# Aufgabe A
Erklären Sie anhand des Textes über die Bracenet-Armbänder, warum die Bergung der herrenlosen Fischernetze aus dem Meer wichtig ist.
# Aufgabe B
Führen Sie den Text über Diegos Abschiedsspiel und die Bracenet-Armbänder nach seinem letzten Satz fort.

Hamburg. Viele große Namen, Tore und Gefühle: Das Abschiedsspiel von Diego war ein Meer aus Emotionen. Für den „Mágico“ schloss sich an diesem Abend ein Kreis. Seine Geschichten wird der 40-Jährige künftig außerhalb des Bremer Weserstadions schreiben.

Auch für die beiden grün-weißen Tornetze des Spiels geht die Reise in neuer Rolle weiter: Sie werden zu Armbändern und Andenken für die Fans. Die limitierte „Diego-Edition“ fertigt das Hamburger Unternehmen Bracenet, dessen Gründerin Madeleine von Hohenthal aus Stade ist.

Fischernetze werden zu Tornetzen und Accessoires

Seit 2016 hat sich Bracenet mit nachhaltigen Armbändern und anderen Accessoires, die aus alten Fischernetzen bestehen, einen Namen gemacht. Diese herrenlosen Netze, die als tödliche Fallen in den Meeren treiben, holt Bracenet mit Meeresschutzorganisationen wie Healthy Seas und Ghost Diving aus bis zu 50 Meter Tiefe. Ohne diese Bergungsaktionen würden die Netze bis zu 800 Jahre im Wasser treiben, bevor sie sich zu Mikroplastik zersetzen.

Vom Tauchgang bis zur Fertigstellung - alles Handarbeit.

Vom Tauchgang bis zur Fertigstellung - alles Handarbeit. Foto: Bracenet

Zusätzlich erhält Bracenet alte, aussortierte Netze direkt von Fischereien, die diese früher mitunter illegal entsorgten. Die Netze werden aufwendig gereinigt und verarbeitet. „Das ist 100 Prozent Handarbeit“, erklärt von Hohenthal. Der gesamte Prozess sei kostspielig, aufwendig und nicht mit maschinell erstellten Armbändern zu vergleichen, die in Fernost in der Produktion nur wenige Cent kosten.

Online gibt es verschiedene Bracenet-Armbänder, Schlüsselanhänger und Halsketten, deren Ursprung weltweit liegt - gefischt etwa aus der Nordsee, dem Mittelmeer und dem Atlantik.

Von den nachhaltigen Accessoires gibt es zahlreiche Sondereditionen für Sport-Fans, darunter vom FC St. Pauli, dem THW Kiel und den Los Angeles Lakers. Die Netze sind immer in den Vereinsfarben gehalten. „Die Farben sind original, wir färben nicht“, so von Hohenthal.

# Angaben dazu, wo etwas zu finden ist
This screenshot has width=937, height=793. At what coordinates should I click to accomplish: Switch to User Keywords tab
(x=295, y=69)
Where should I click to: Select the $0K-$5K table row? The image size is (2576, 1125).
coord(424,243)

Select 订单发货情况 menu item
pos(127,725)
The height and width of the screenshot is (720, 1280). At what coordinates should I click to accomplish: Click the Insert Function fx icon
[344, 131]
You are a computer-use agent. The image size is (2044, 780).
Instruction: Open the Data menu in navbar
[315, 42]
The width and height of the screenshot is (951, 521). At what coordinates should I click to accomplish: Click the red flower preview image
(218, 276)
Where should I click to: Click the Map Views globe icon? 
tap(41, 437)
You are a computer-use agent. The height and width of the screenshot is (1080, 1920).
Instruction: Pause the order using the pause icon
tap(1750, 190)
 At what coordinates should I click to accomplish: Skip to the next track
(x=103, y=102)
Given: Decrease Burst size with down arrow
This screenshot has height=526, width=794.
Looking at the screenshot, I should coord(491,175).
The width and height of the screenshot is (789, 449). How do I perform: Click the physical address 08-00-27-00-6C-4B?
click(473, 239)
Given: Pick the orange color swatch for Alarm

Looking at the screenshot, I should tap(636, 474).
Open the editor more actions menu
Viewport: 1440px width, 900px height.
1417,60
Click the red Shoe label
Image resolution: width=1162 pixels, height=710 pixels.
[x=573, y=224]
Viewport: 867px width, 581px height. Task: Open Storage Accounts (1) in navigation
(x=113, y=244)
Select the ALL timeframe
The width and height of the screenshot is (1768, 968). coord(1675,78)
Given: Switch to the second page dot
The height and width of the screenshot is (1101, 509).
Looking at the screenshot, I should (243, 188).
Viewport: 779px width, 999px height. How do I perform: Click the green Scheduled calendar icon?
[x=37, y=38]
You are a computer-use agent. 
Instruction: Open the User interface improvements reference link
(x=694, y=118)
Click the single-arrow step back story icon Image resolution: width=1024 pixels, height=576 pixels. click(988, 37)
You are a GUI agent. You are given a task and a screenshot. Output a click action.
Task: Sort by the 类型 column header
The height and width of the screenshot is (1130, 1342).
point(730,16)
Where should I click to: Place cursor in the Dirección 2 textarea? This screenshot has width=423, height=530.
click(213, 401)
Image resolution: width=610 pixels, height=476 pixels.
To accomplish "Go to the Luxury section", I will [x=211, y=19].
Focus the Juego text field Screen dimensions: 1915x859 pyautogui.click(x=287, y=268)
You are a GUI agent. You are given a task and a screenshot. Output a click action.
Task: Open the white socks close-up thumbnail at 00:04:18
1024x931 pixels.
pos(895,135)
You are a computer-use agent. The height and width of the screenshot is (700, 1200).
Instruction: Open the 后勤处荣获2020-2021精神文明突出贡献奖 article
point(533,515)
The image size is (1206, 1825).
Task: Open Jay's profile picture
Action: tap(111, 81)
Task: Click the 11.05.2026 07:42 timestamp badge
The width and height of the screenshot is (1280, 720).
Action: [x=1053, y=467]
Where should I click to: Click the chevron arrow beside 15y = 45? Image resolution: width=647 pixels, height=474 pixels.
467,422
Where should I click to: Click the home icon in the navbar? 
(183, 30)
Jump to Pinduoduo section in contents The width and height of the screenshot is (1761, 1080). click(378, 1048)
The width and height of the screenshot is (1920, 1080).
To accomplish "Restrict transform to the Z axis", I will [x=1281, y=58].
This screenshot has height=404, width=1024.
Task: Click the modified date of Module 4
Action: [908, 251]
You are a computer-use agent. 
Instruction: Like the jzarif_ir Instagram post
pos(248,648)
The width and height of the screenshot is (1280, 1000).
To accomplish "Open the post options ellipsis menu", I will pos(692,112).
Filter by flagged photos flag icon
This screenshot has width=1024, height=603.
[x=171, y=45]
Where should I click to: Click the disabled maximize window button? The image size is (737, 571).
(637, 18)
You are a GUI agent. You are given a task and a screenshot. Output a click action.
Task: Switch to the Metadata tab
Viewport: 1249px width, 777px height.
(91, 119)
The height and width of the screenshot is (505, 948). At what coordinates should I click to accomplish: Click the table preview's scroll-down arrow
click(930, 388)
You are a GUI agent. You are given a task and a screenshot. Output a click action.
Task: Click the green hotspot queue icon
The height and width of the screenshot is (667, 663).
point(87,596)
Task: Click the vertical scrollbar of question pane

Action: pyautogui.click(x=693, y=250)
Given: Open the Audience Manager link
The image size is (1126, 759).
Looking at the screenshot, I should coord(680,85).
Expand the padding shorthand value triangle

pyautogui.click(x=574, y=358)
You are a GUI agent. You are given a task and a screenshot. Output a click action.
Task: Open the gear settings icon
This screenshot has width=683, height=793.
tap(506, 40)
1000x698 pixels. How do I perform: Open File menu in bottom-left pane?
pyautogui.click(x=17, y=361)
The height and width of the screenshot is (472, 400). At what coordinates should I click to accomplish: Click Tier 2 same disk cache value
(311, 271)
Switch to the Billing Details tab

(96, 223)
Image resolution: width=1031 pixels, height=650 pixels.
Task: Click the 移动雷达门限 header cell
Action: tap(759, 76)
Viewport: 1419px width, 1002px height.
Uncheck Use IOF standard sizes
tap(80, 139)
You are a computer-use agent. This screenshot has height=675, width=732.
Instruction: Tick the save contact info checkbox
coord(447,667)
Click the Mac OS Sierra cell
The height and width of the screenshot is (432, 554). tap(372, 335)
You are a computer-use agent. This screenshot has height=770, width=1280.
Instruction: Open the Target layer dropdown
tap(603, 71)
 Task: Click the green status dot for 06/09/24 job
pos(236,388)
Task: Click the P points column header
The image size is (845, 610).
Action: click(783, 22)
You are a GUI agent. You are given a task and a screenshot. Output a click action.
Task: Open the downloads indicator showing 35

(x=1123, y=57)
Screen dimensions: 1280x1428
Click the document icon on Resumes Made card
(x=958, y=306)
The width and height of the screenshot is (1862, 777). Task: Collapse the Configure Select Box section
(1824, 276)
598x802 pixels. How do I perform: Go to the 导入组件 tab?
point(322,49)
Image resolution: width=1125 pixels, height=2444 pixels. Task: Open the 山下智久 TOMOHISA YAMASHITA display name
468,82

# Antwort A
Die herrenlosen Netze treiben als tödliche Fallen in den Meeren. Ohne die Bergungsaktionen würden sie bis zu 800 Jahre im Wasser treiben, bevor sie sich zu Mikroplastik zersetzen.

# Antwort B
Die Armbänder für Fans sind in Vereinsfarben.

Die Armbänder für Fans sind in Vereinsfarben. Foto: Bracent

„Das war ein unfassbarer Aufwand“

Bracenet wurde für sein Engagement und seine Idee mehrfach ausgezeichnet. Das Tageblatt und viele andere Medien berichteten über das Projekt, darunter 2018 der Weser Kurier. Den Text bebilderte die Redaktion mit einem leuchtend grünen Netz, das die Aufmerksamkeit von Werder Bremen erregte.

Das Bremer Marketing-Team kontaktierte Bracenet. Zu diesem Zeitpunkt setzte Werder kaum nachhaltige Themen um, interessierte sich aber dafür.

Es folgten viele Gespräche und gemeinsame Aktionen, darunter das Abschiedsspiel von Claudio Pizarro. In den Toren hingen echte Fischernetze - ein Novum im deutschen Fußball.

Das recycelte Meeresplastik hatte Co-Gründer Benjamin Wenke gemeinsam mit einem Hersteller für Tornetze so aufgewertet, dass es den hohen Anforderungen von DFB und Sky entsprach. „Das war ein unfassbarer Aufwand“, so von Hohenthal über eine einmalige Aktion.

Benjamin Wenke und Madeleine von Hohenthal auf einem Berg aus Fischernetzen.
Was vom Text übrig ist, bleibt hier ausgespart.